Deputado Protógenes Queiroz defende participação de políticos em ato contra corrupção
Por David Mendes
O deputado federal Protógenes Queiroz (PCdoB-SP) subiu nesta terça-feira (20) no palanque montado em cima de um carro de som, na Praça do Campo Grande, em Salvador, para participar do movimento “Todos contra a corrupção”, realizado simultaneamente em diversas capitais brasileiras. Apesar da garantia dos organizadores de que o ato, que reuniu pouco mais de 100 pessoas na capital baiana, não contaria com apoio de nenhum político ou partido, o parlamentar, que é baiano, defendeu a participação da classe. “O combate à corrupção, originariamente, se passa na responsabilidade de cada cidadão e de cada trabalhador, mas ele depende da participação de todos os integrantes envolvidos neste cenário político.

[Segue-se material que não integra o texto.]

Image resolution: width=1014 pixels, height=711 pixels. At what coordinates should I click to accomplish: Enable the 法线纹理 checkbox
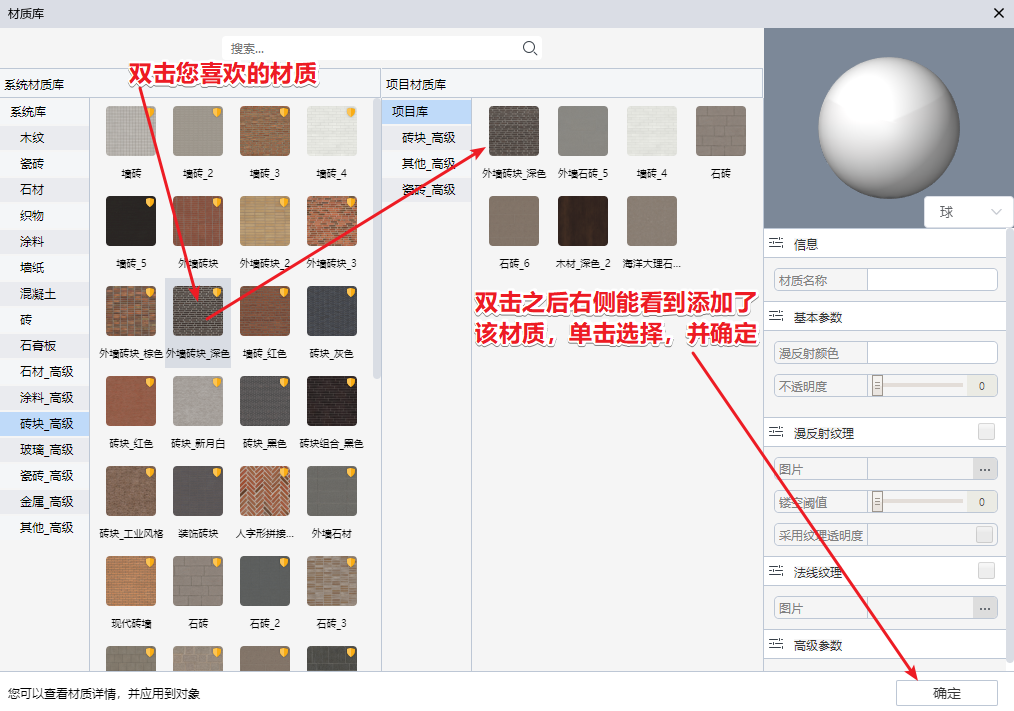(986, 571)
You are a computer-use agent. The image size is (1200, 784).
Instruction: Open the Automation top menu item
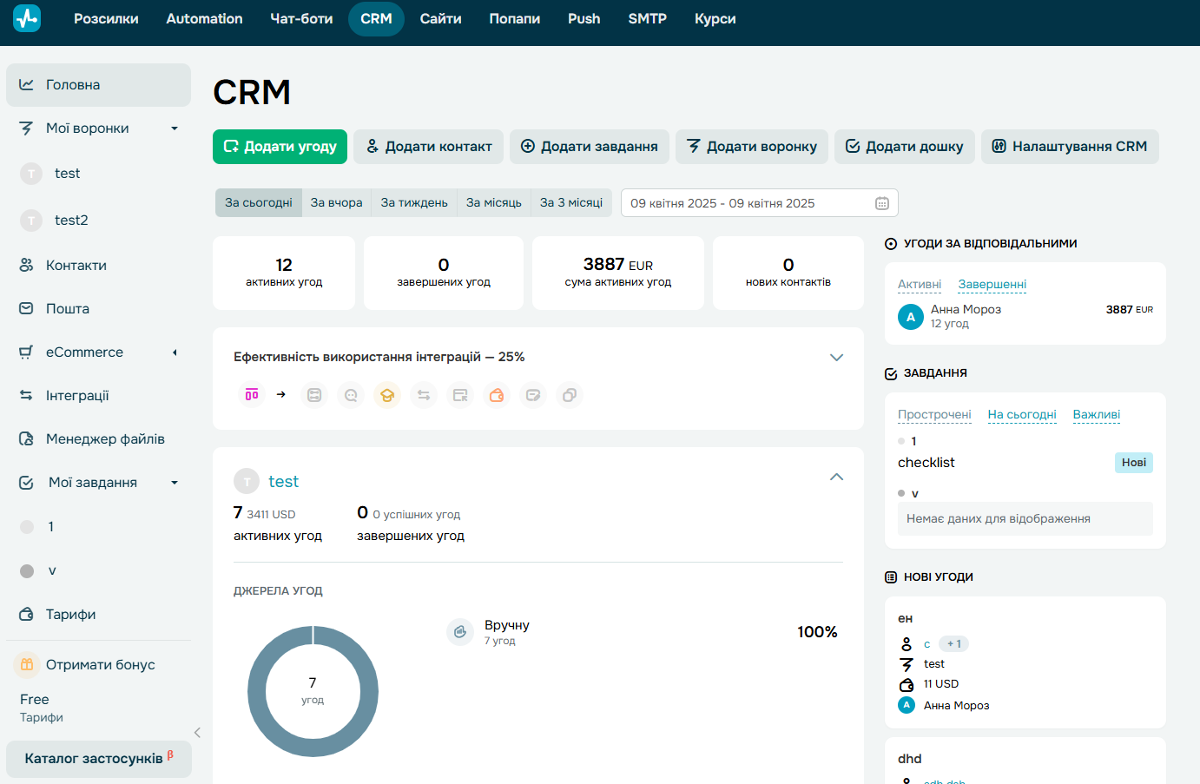pos(204,19)
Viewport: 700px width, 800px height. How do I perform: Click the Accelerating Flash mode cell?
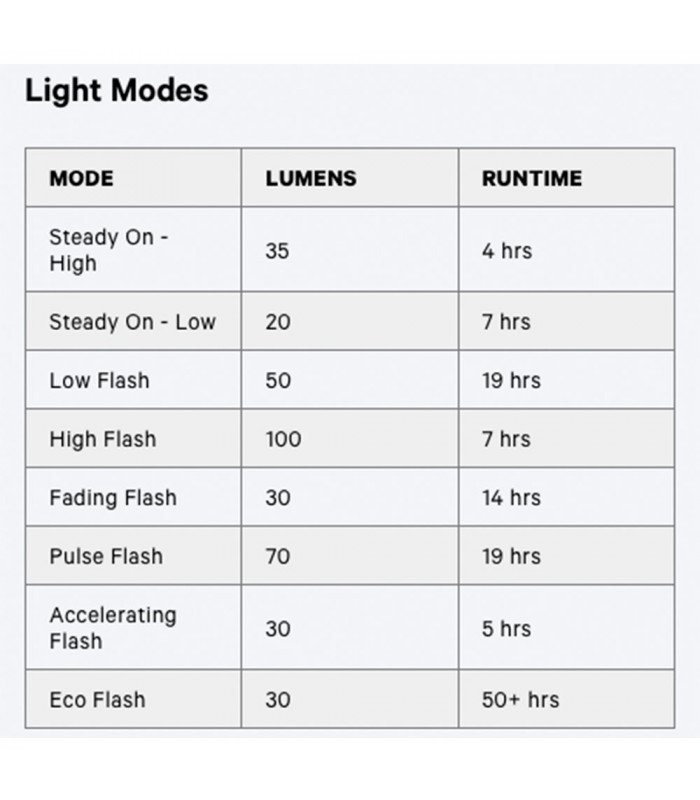112,628
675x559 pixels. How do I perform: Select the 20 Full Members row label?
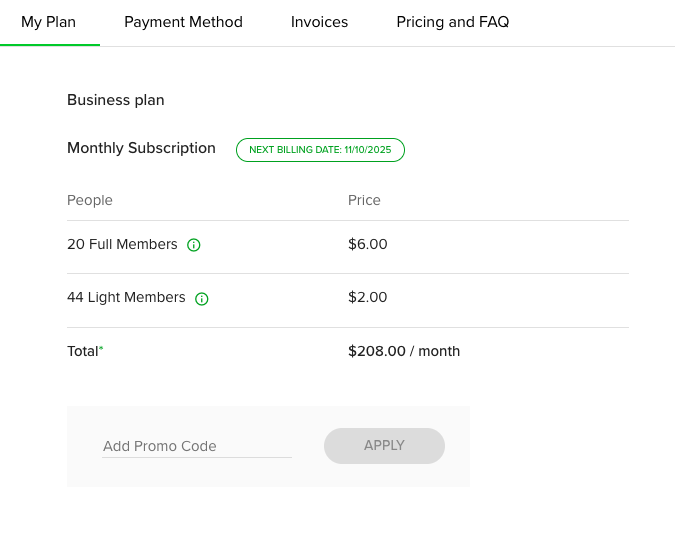[x=122, y=244]
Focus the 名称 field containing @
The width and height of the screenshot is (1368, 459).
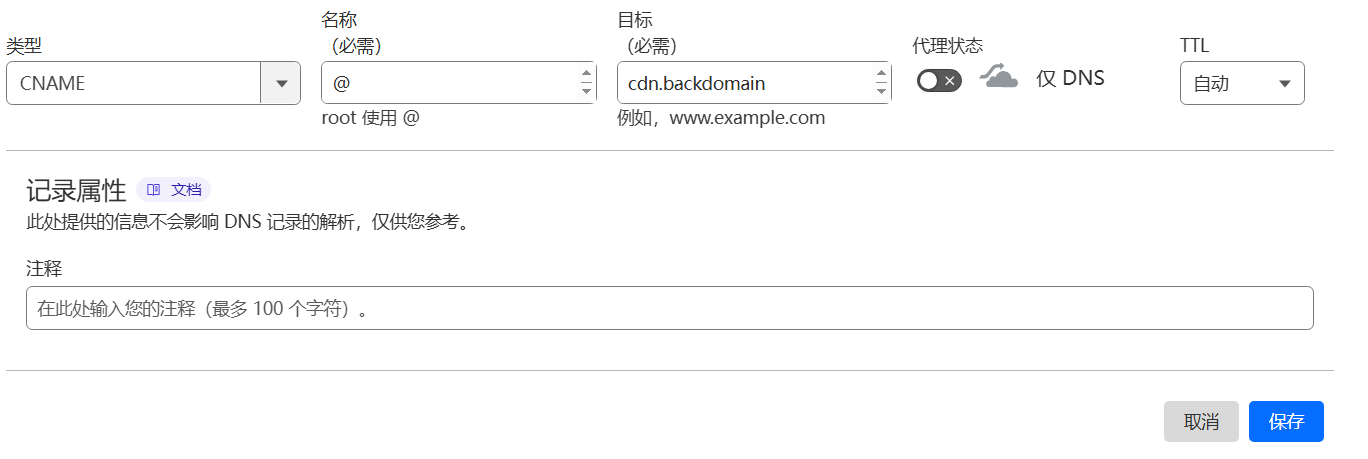(458, 83)
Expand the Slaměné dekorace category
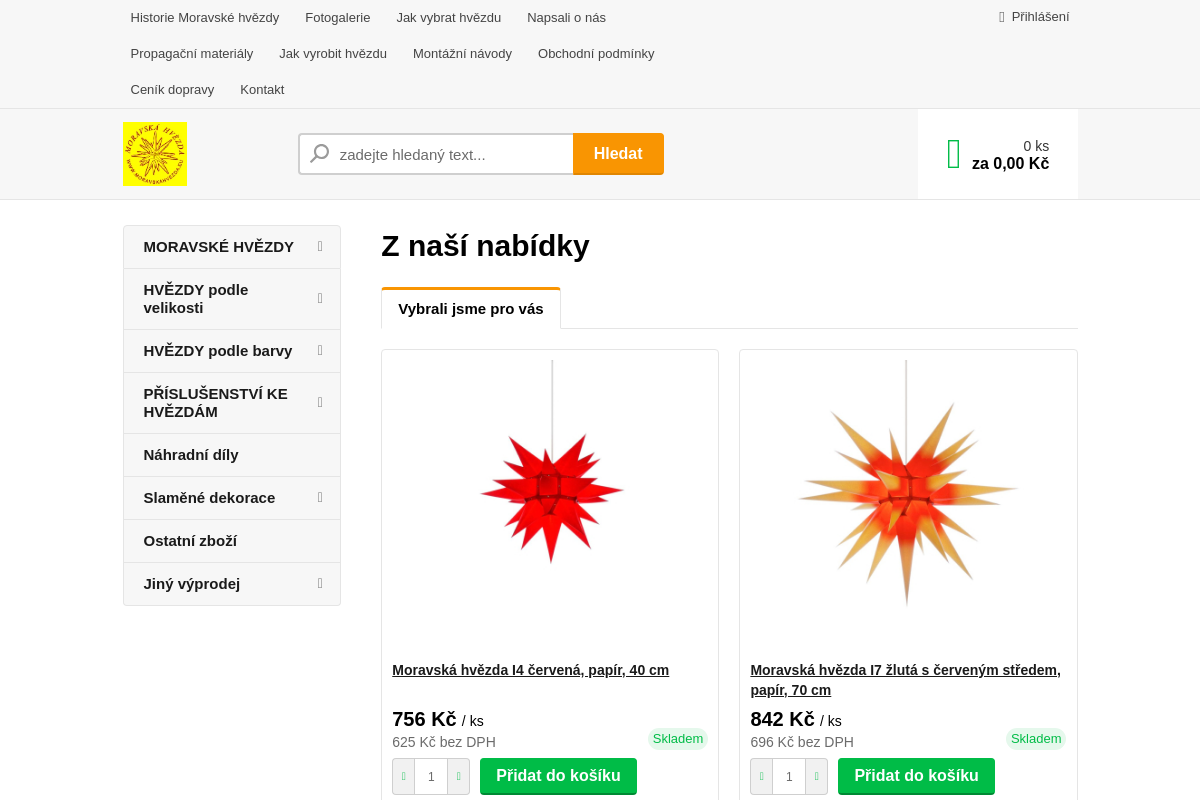Image resolution: width=1200 pixels, height=800 pixels. point(319,497)
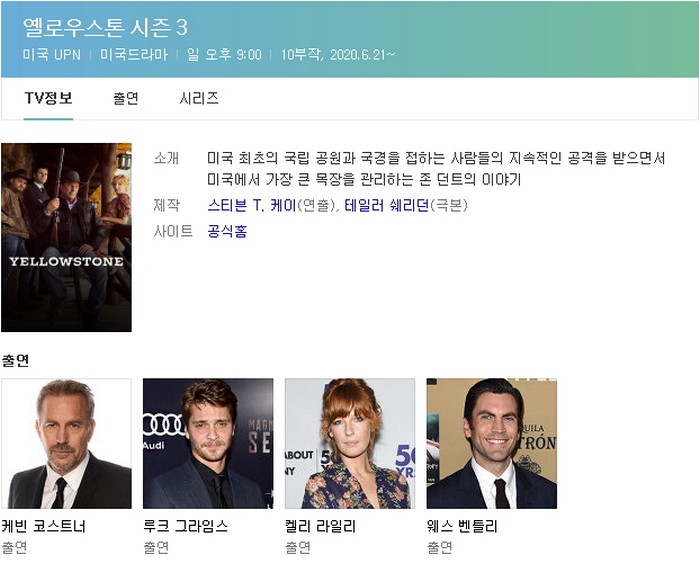Click the 켈리 라일리 cast photo

[x=350, y=443]
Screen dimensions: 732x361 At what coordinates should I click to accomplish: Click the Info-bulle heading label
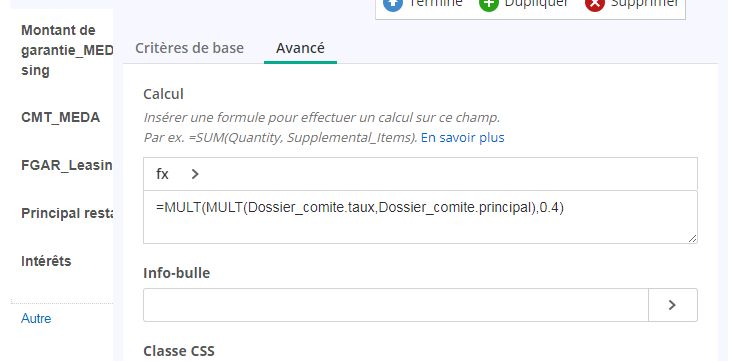click(176, 273)
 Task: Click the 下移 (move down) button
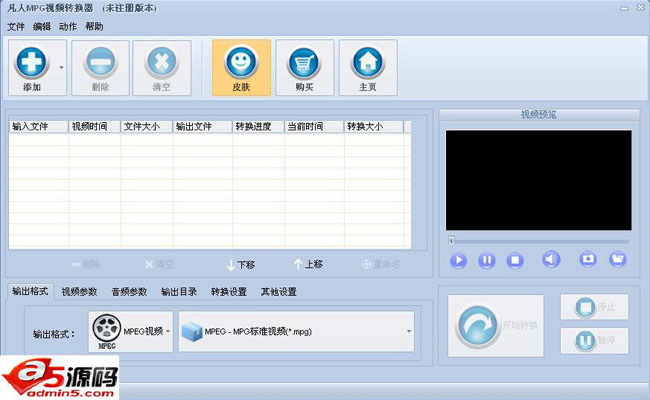pos(240,264)
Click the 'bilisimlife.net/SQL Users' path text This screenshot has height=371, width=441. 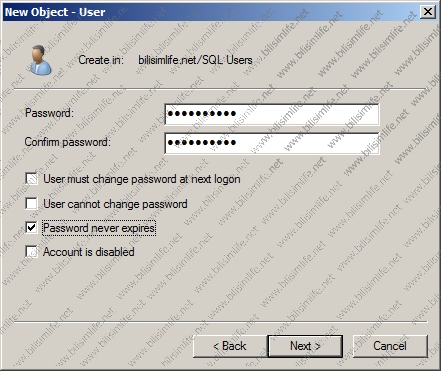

E a classe política, embora desqualificada, desprestigiada e envolvida em muitos escândalos de corrupção, tem integrantes que têm as suas responsabilidades e são comprometidos”, garantiu, em entrevista ao Bahia Notícias. Para o ex-delegado da Polícia Federal (PF), responsável pela Operação Satiagraha que prendeu o banqueiro Daniel Dantas, o megainvestidor Naji Nahas e o ex-prefeito da capital paulista Celso Pitta, existem pessoas que ainda tentam, “internamente”, mudar a leitura de que “o Brasil é um poço de corrupção e de escândalos". “É difícil, porque o Estado brasileiro está impregnado de desonestidade, com pessoas comprometidas com a corrupção, mas tem gente dentro desse Estado brasileiro, seja no Judiciário, no Legislativo ou dentro do próprio Executivo, que luta contra esse sistema corrupto que está implantado na República". Para o comunista, que foi afastado da diretoria de inteligência da PF após deflagrar a Satiagraha, a união é fundamental para que o objetivo seja alcançado. “Não adianta nós termos ações isoladas de um integrante de qualquer poder da República ou de um integrante de qualquer segmento da sociedade que, isoladamente, não conseguirá esse quadro. Só com a união de todos conseguiremos e mostraremos para o Brasil que tem punição sim, que tem que ter recuperação de dinheiro público e quem roubar irá para a cadeia. Temos que acabar com esse sentimento de impunidade", protestou.